[clang-tools-extra] 158af0d - [clangd] Refactor code completion signal's utility properties.

Utkarsh Saxena via cfe-commits cfe-commits at lists.llvm.org
Wed Sep 23 07:15:39 PDT 2020


Author: Utkarsh Saxena
Date: 2020-09-23T16:12:18+02:00
New Revision: 158af0d3d165c0382a6a291e81ffecf0b18ffe77

URL: https://github.com/llvm/llvm-project/commit/158af0d3d165c0382a6a291e81ffecf0b18ffe77
DIFF: https://github.com/llvm/llvm-project/commit/158af0d3d165c0382a6a291e81ffecf0b18ffe77.diff

LOG: [clangd] Refactor code completion signal's utility properties.

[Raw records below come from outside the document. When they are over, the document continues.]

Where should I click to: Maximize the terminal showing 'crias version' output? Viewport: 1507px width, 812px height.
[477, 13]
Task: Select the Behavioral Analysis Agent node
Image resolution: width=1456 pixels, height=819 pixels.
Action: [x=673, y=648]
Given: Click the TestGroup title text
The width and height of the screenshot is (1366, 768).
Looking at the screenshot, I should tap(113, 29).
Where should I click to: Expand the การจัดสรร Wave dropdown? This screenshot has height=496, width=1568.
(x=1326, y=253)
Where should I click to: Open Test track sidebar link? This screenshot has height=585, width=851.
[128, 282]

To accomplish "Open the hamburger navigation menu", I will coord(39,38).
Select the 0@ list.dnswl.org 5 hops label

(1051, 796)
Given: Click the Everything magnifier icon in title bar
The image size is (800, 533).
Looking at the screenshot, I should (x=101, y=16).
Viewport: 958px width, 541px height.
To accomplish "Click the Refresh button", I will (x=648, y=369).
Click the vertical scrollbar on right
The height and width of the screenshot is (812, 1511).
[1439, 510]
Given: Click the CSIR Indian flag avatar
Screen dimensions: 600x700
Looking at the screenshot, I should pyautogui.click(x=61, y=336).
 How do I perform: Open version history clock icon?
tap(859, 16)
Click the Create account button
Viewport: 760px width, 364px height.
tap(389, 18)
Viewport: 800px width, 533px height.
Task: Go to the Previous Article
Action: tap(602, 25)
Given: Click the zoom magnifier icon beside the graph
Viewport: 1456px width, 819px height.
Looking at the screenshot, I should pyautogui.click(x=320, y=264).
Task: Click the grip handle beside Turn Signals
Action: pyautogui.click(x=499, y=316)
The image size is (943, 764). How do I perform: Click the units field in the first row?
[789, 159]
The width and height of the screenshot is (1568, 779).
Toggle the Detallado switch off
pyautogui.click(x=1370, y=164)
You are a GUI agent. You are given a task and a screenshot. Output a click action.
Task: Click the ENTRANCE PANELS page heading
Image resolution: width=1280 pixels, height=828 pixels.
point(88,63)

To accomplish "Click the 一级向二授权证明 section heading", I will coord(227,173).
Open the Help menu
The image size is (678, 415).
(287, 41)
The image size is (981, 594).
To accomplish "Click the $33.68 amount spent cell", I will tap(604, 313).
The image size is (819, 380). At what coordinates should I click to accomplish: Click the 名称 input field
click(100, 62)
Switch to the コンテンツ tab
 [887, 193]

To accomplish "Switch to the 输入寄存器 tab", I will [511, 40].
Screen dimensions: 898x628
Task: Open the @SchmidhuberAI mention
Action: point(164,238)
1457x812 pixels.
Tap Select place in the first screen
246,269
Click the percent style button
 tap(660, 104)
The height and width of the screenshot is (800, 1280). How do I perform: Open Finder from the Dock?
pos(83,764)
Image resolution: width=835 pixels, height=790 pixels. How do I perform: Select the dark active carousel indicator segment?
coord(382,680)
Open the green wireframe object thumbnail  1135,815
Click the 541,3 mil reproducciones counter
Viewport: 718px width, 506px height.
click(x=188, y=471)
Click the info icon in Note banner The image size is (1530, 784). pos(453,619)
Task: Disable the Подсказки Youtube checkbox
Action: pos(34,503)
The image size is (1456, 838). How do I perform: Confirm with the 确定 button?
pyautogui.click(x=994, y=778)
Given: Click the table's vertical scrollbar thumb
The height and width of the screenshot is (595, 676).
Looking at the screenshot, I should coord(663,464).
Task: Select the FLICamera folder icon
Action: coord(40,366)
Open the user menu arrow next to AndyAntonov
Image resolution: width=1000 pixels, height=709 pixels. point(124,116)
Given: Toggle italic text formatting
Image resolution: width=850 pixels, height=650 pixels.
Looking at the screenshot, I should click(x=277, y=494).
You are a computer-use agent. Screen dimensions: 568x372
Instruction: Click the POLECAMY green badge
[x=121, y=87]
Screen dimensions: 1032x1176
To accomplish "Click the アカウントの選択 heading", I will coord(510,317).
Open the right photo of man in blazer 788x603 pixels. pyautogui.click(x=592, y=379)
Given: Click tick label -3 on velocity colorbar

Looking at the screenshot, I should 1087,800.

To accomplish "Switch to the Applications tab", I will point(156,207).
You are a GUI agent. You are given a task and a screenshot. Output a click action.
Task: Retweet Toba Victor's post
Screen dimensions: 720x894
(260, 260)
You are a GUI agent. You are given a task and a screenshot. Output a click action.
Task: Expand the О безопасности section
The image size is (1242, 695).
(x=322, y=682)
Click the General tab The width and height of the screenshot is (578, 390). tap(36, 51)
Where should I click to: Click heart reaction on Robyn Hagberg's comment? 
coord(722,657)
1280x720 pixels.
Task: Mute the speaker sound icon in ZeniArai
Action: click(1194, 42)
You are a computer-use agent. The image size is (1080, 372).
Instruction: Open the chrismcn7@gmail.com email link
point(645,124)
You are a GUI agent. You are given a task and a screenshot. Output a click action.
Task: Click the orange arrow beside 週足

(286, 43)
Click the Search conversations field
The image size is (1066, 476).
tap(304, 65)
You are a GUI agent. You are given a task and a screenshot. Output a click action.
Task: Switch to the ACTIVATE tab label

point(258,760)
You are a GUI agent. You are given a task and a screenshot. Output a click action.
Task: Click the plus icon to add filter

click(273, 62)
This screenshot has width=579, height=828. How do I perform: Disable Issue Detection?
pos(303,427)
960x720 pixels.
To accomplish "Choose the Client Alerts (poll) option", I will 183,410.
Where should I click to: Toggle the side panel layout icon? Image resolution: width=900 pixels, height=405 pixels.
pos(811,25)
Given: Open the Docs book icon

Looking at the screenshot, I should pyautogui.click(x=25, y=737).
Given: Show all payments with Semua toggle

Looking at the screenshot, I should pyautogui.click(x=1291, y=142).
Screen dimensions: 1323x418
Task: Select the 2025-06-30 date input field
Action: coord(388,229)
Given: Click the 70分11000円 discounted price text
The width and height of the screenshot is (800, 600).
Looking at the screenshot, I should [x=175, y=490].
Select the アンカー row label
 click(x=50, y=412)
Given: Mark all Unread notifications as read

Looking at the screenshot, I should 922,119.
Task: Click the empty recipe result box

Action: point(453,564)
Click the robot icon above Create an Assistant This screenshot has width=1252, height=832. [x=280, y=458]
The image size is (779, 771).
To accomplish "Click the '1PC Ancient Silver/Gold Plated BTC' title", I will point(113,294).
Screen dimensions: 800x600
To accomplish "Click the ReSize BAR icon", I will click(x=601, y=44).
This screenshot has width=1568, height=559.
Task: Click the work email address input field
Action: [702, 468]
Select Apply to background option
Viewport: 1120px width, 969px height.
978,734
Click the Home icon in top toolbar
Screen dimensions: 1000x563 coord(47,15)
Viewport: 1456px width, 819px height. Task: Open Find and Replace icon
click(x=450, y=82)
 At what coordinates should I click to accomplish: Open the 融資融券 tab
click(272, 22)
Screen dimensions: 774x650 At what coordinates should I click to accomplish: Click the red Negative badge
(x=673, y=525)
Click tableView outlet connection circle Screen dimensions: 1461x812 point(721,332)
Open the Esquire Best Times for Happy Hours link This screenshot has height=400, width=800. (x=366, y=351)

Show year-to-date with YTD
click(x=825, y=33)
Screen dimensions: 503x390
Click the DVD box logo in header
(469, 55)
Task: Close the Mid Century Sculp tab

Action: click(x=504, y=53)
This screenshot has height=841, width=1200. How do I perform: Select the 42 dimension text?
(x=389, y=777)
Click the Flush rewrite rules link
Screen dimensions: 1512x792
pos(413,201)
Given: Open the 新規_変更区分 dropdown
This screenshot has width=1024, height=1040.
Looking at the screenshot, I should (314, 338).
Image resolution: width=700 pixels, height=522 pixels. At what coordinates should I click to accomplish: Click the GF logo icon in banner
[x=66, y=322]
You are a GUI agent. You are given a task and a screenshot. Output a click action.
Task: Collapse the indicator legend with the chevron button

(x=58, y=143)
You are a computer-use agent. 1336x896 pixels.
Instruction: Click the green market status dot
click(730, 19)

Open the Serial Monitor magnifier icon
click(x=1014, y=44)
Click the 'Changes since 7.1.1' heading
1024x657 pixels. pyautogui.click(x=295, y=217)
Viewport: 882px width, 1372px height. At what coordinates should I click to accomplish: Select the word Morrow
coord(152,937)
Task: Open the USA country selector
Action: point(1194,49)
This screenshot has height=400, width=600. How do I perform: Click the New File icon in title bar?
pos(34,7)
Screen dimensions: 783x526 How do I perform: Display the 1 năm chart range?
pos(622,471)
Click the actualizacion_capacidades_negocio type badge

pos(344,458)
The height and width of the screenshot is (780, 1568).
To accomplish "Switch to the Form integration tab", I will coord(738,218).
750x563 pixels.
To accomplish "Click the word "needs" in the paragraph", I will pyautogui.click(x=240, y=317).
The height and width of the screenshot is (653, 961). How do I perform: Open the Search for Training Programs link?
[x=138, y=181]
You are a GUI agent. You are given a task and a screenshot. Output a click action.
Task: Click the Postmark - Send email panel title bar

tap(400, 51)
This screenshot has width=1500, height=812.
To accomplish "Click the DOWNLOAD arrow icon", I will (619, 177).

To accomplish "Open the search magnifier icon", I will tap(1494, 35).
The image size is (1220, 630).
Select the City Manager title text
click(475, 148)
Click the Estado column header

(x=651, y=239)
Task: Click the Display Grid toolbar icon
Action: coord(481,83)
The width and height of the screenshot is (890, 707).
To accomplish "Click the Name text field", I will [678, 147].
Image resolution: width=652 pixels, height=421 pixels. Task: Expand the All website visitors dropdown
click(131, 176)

Current implementation of heuristic-based scoring function also contains
computation of derived signals (e.g. whether name contains a word from
context, computing file distances, scope distances.)
This is an attempt to separate out the logic for computation of derived
signals from the scoring function.
This will allow us to have a clean API for scoring functions that will
take only concrete code completion signals as input.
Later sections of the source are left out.